The Holy Ghost on me did glance,
My Father's voice heard from above,
To call my true love to my dance:
Sing O my love, O my love, my love, my love;
This have I done for my true love.
Maybe I'm taking the word "tomorrow" too literally, but the reason I like to think of it that way is that it recalls a passage in the Book of Mormon in which a prophet on the American continent hears the voice of Christ on the night before the Nativity, reassuring him that the prophecies have not been false. I'm probably wrong, but I like to think that this carol is about a similar moment.

I hope you'll post any of your favorite carols that are less well known. "Silent Night" is beautiful, and that's precisely why we shouldn't sing it to death.

6 comments:

Belladonna said...

I love church bells! I have dear friends who are Orthodox Christians so I go to services with them sometimes. Their bells are an integral part of their services and play a significant role. You can see them HERE.

Last April I went to their Pascha Services which commemorate the resurrection of Christ. It was absolutely amazing.

Since St.

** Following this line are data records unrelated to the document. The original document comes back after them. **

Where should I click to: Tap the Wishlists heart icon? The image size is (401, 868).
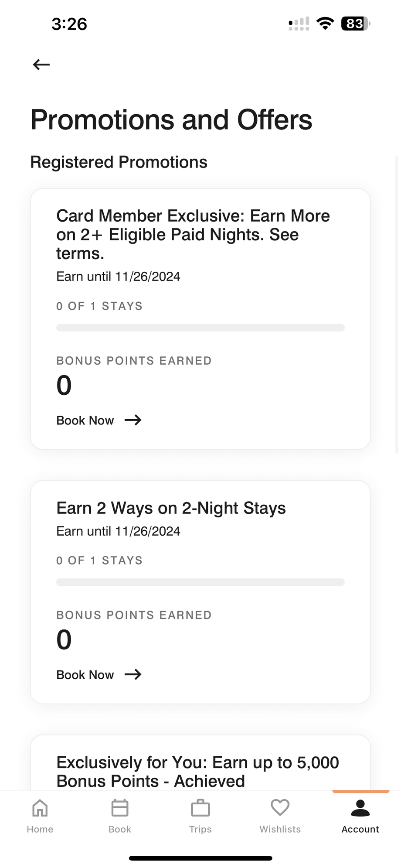280,807
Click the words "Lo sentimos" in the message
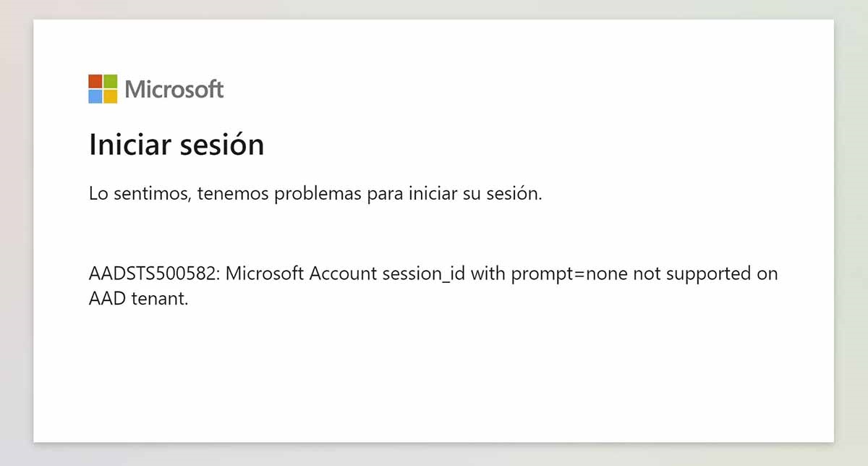 (x=135, y=194)
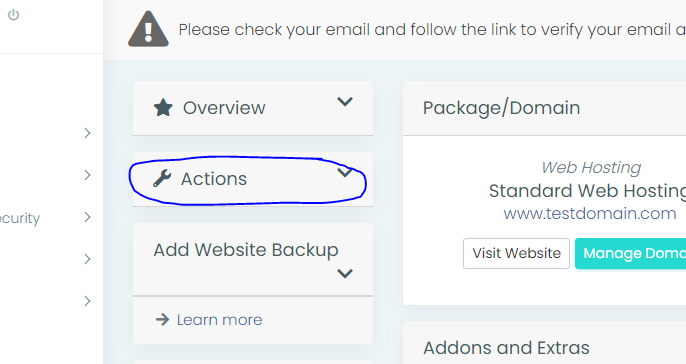
Task: Open the www.testdomain.com link
Action: point(590,214)
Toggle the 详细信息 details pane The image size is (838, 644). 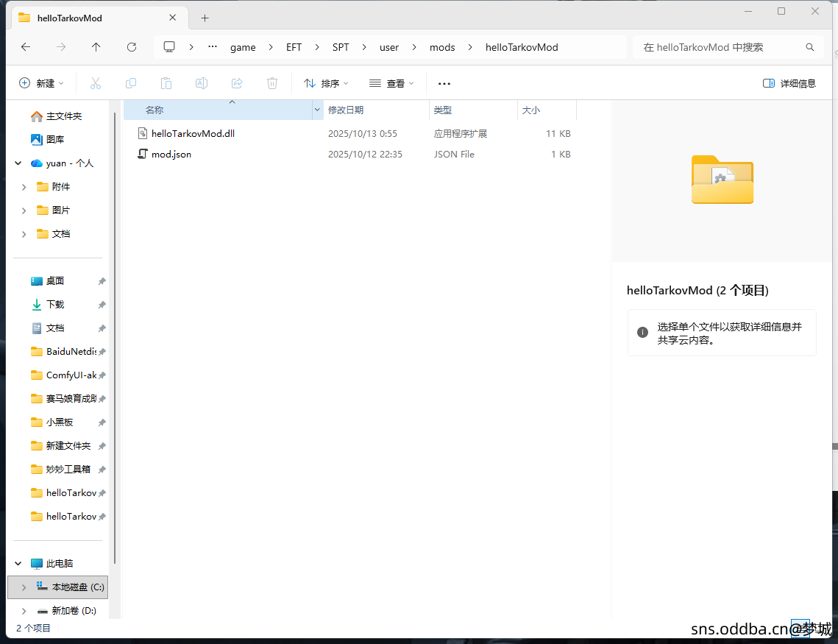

Silouan's congregation observes a different calendar, they won't observe the Nativity until January 7. If I can get a substitute for my Primary class I may go to services with my pals that day in honor of their celebration of the birth of Christ.

Ninny Beth said...

I heart "In the Bleak Midwinter" It's not precise in it's imagery...but oh it is beautiful.
And I love the final line

What can I give him
poor as I am
If I were a shepherd
I would bring a lamb
If I were a wise man
I would do my part
But what I can I give him
Give my heart.

Marie said...

Church bells are great -- I'm sorry they were phased out of LDS houses of worship.

I was looking at a British death record the other day at work and the person's occupation was "bell tuner." I wondered if that meant church bells, and if so, how do you tune a bell? Get it a new dinger thing?

I also like "In the Bleak Midwinter." Growing up I had an arch nemesis, a boy who was in my Sunday School classes and also my grade at school. He scared off teacher after teacher at church and was generally a bully. However, he had a beautiful tenor voice and was asked to sing a solo in this carol in our high school choir one year (the verse that begins "Enough for him..."). All the other guys in the choir would snicker at the lines "breast full of milk" and "the ox and ass," but he took it very seriously and sang it beautifully and with great feeling. I think of that every time I hear the song now -- it was lovely before, but knowing that even this cranky guy loved it made it more lovely somehow.

Joanne said...

For the Christmas program, our ward choir sang different words to "Tomorrow Shall Be My Dancing Day." I'd never heard it before. Fun! Judd likes the original words. He wonders why truth or freedom or whatever could not be "dancing" instead of "marching as to war."

We spent Christmas at Judd's parents' home which is near a small veterans cemetery with bells that play several times each day. I could hear them from the back yard. I loved the fact that I actually "heard the bells on Christmas Day" this year! Also several military tunes, ecumenical hymns, and even Handel's "I Know That My Redeemer Liveth" and "Jesu, Joy of Man's Desiring."

Joanne said...

Bach's "Jesu."

Marie said...

Man, the Cathedral bells can't compete with that play list. Where was this musical cemetery?

Remember how the bells at BYU would play the first line from "Come, Come Ye Saints" on the hour? I always thought it was spooky how the note on "your" was a whole step interval rather than a half -- made it sound like a dirge.